What characteristics do we want in our leaders? Charisma? Confidence? Eloquence? Maybe. Integrity, honesty, compassion, wisdom, impartiality, selflessness, transparency? Definitely. We might complain when a leader’s bland or boring but when a leader lies to us it’s disastrous. When there’s a disconnect between what a leader says and how they live we lose confidence in them. When leaders don’t live up to the standards we set for them (standards we often blatantly don’t live up to ourselves) we show little mercy. We expect their resignation.
A reliable leader
We’re experiencing something of a crisis of leadership in the UK at the moment. We’ve voted against leadership from Strasbourg but now we’re wondering who will lead us? Over the last few months most of us have heard or been part of conversations complaining about our leaders – their political manoeuvring for personal advancement, their ‘misinformation’, the inter- and intra-party slanging matches; many people feel deceived and let down. We long for a leader we can trust, a leader who will serve the country, who will protect the vulnerable, who will do the right thing even if it doesn’t win votes or advance their career.
2,000 years ago there was a leader just like that. Even his enemies had to admit he was a ‘man of integrity… you aren’t swayed by others, because you pay no attention to who they are’ (Matt. 22:16). He sacrificed his own reputation for the sake of the marginalised and vulnerable in society. He spoke the truth even when it made him unpopular. He always practiced what he preached. He set high standards and lived up to them and he was merciful to those who didn’t live up to those standards. He gave up his own rights for the sake of people who hated him. He was wise with those who thought they could out-fox him. He kept quiet when he was falsely accused. He served the one who would later betray him. He reached out to those who opposed him. He is the sort of leader we dream of having.
A rejected leader
And yet, in spite of all this, he was never elected president or prime minister, in fact instead of being lifted onto a throne, he was lifted onto a cross. What does that say about us? – that when the leader we long for comes along, we reject him and crucify him. It tells us we need more than a leader, we need a saviour – and that’s why he died. He was a king, the true king, but he chose to give his life to rescue us from ourselves.

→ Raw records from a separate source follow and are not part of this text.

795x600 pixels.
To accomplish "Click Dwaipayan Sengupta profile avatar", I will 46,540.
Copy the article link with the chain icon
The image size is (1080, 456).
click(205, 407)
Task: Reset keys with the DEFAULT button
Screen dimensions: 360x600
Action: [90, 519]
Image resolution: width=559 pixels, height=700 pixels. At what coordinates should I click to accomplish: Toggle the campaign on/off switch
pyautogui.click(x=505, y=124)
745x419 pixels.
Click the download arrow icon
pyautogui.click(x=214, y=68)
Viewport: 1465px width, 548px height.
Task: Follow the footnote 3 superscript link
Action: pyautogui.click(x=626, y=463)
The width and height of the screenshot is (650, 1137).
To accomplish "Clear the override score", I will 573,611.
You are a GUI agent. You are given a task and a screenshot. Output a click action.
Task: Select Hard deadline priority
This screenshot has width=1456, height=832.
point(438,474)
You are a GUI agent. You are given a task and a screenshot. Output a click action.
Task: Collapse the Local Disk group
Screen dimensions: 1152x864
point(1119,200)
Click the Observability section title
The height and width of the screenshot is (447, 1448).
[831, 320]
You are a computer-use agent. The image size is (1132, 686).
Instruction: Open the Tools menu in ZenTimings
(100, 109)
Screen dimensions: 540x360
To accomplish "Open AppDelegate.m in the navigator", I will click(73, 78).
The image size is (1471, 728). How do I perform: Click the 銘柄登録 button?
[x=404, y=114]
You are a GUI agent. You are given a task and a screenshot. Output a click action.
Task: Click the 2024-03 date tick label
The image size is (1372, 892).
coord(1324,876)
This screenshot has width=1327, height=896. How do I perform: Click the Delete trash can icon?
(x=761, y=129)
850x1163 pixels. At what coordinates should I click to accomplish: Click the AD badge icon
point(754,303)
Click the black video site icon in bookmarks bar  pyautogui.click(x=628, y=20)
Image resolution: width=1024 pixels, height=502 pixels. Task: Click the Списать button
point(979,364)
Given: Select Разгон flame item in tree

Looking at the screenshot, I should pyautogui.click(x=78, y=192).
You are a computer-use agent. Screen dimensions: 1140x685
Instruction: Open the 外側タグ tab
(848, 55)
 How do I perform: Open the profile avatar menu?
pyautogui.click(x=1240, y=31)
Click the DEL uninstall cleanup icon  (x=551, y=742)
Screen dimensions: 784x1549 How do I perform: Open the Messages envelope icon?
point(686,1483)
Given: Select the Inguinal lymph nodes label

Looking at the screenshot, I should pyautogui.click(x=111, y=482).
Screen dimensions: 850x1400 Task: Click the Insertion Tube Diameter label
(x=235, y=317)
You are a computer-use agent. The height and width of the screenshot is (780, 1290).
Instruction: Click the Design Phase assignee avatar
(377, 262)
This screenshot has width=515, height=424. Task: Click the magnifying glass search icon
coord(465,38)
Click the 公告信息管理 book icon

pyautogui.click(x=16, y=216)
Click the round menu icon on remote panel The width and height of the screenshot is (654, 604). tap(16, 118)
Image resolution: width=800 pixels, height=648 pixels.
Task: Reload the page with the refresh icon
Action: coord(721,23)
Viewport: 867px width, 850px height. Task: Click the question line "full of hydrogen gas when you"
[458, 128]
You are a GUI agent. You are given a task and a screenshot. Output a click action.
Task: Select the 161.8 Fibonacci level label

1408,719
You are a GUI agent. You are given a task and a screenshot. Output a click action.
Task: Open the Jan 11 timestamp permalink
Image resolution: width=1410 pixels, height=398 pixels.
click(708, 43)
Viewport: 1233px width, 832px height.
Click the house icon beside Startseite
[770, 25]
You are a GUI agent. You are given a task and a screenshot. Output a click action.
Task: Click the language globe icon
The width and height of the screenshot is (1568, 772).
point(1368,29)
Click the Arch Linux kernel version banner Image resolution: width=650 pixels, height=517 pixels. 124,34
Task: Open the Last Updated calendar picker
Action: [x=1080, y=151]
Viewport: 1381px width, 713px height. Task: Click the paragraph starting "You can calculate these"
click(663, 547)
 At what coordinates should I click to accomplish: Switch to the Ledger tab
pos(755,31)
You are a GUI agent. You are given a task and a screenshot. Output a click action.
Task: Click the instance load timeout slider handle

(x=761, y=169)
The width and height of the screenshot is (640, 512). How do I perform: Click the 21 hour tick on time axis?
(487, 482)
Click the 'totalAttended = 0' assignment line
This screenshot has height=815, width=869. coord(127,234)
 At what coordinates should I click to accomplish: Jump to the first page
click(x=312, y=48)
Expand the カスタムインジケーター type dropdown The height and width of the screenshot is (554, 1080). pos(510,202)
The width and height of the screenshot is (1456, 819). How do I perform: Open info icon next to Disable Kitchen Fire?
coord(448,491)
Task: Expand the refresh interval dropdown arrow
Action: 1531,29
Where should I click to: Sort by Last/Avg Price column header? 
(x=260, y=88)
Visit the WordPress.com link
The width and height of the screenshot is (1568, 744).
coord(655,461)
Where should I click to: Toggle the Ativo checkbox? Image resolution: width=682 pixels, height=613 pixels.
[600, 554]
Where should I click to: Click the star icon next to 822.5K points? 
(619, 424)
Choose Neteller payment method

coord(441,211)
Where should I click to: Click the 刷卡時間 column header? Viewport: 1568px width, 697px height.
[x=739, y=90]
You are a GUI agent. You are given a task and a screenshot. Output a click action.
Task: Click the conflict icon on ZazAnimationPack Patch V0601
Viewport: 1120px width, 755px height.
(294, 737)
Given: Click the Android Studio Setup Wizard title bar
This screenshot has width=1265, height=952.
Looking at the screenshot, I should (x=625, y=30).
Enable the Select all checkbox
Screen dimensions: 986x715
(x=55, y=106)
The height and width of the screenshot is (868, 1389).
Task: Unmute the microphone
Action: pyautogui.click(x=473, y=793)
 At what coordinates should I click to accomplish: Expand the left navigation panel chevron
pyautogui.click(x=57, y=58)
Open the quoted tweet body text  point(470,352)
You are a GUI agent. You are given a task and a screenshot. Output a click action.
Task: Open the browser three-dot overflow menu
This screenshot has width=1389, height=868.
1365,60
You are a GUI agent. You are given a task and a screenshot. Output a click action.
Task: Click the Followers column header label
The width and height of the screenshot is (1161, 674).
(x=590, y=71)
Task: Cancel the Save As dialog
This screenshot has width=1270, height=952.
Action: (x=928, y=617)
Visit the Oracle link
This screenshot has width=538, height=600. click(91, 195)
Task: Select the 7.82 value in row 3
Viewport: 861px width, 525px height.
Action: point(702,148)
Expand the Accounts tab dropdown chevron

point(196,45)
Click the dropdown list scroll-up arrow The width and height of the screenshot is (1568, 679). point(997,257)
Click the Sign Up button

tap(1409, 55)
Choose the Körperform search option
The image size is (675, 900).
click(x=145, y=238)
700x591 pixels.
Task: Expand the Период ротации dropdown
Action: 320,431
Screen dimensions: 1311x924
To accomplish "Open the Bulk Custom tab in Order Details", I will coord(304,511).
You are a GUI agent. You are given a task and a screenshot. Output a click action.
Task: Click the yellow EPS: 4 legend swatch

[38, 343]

I am the good shepherd. The good shepherd lays down his life for the sheep…No one takes it from me, but I lay it down of my own accord. I have authority to lay it down and authority to take it up again.
And he did take it up again, so that he can be the saviour and leader we all need today. A leader with power to make a difference in our lives, with love to want the best for us, and wisdom to know what is best. This leader won’t abandon ship, he promises to never leave or forsake us – even through death – and he never breaks his promises. We should pray for our political leaders, they have a tough task and in as much as they try to lead with integrity they need our support. But unfortunately none of them will ever be completely the leaders we’d love them to be, because in the end they’re just like the rest of us. Only Jesus can bear the weight of our hopes for this life and the next. We can trust him to walk with us and fight for us each day, and then take us through death into a world where he reigns with justice and righteousness. Have you trusted him to be your saviour, and are you living with him as your lord?